ASSIGNMENT: Reproduce every line in the material below that holds "screenshot".

INFORMATION SUPPLIED:
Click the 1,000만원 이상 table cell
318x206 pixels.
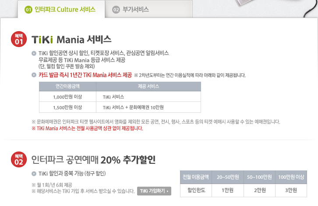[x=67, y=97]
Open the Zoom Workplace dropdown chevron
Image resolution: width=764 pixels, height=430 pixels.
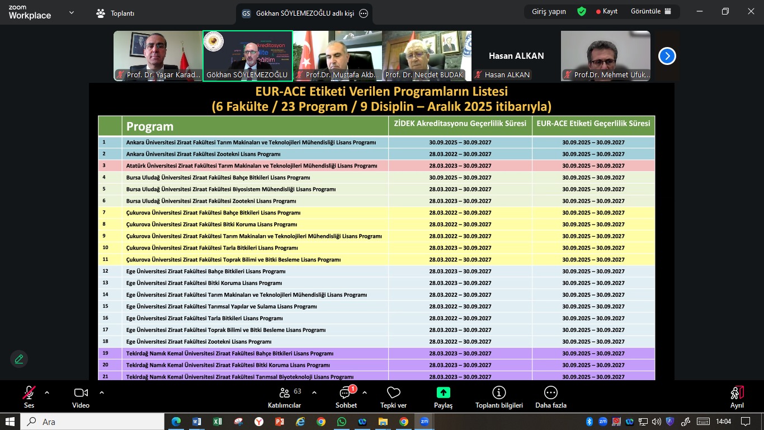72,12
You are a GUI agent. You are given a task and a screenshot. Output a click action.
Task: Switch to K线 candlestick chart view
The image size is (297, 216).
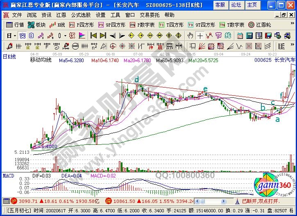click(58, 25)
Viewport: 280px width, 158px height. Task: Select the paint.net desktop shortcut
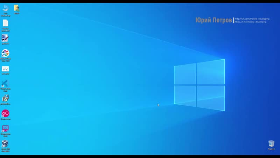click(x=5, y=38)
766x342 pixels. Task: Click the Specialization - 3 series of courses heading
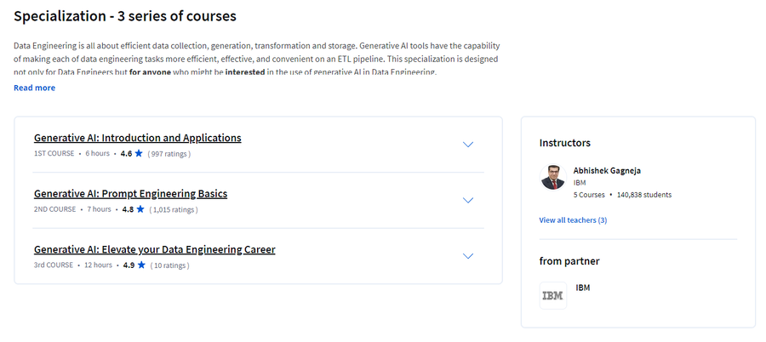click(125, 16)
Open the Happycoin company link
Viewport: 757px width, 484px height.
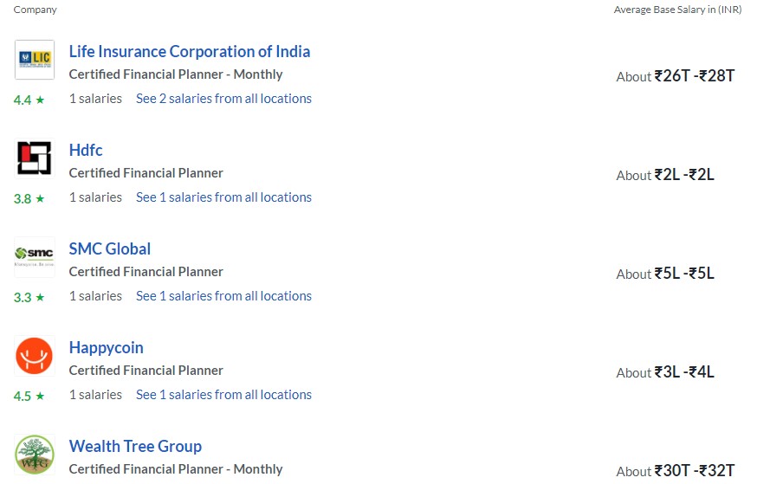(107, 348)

...

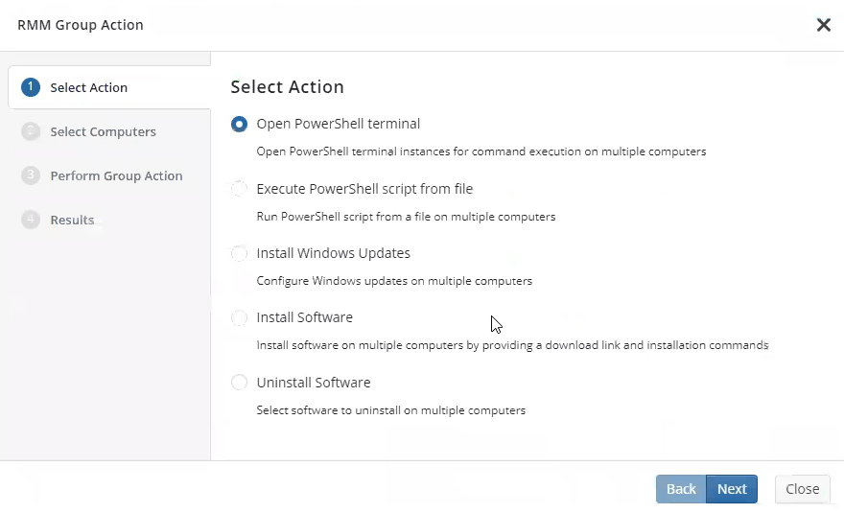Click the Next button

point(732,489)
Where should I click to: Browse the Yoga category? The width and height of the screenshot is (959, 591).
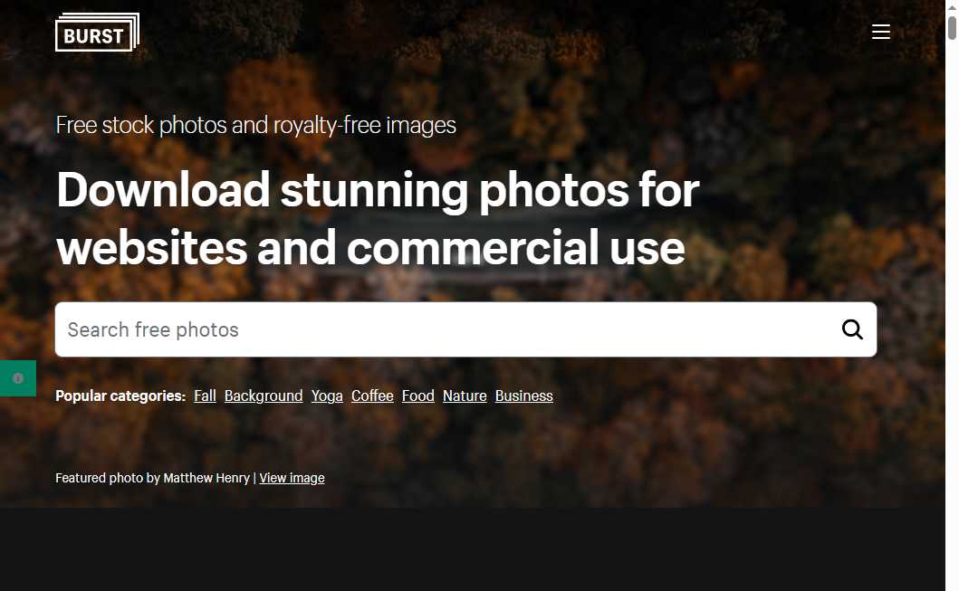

SOLUTION TO THE EXERCISE:
You are a GUI agent. You are given a task and a screenshot. Output a click action.
Where should I click to: Browse the Yoga category? The width and height of the screenshot is (959, 591).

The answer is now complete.